*What is needed*:
Can you quote every line of text in the items below word for word, leaving the pictures out?
*** Data provided
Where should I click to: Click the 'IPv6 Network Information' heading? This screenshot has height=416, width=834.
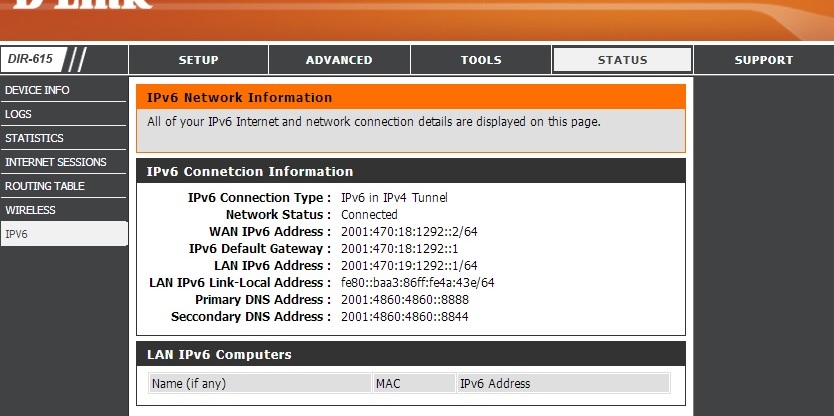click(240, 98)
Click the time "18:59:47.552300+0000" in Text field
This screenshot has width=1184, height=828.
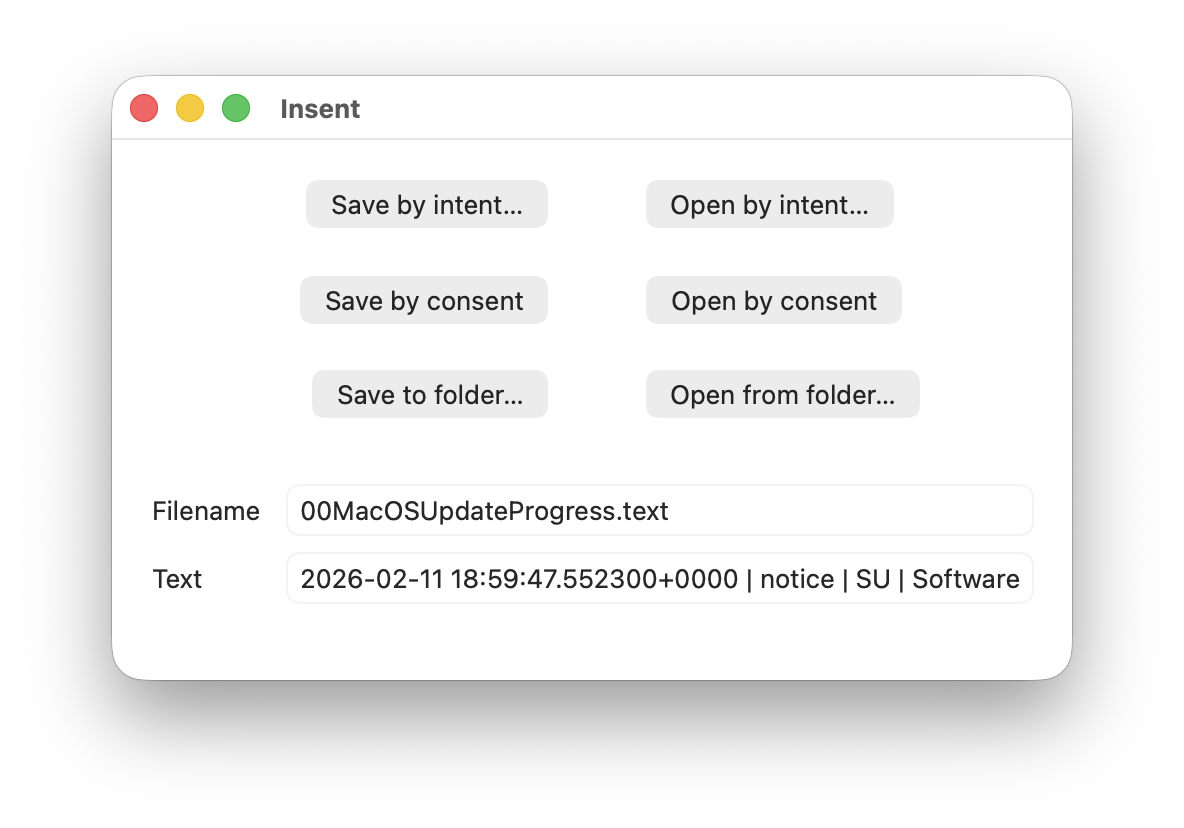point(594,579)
******
*Output for this exercise*:
Where should I click to: Click the 'IPv6 Network Information' heading? This screenshot has height=416, width=834.
click(240, 98)
Click the time "18:59:47.552300+0000" in Text field
This screenshot has width=1184, height=828.
point(594,579)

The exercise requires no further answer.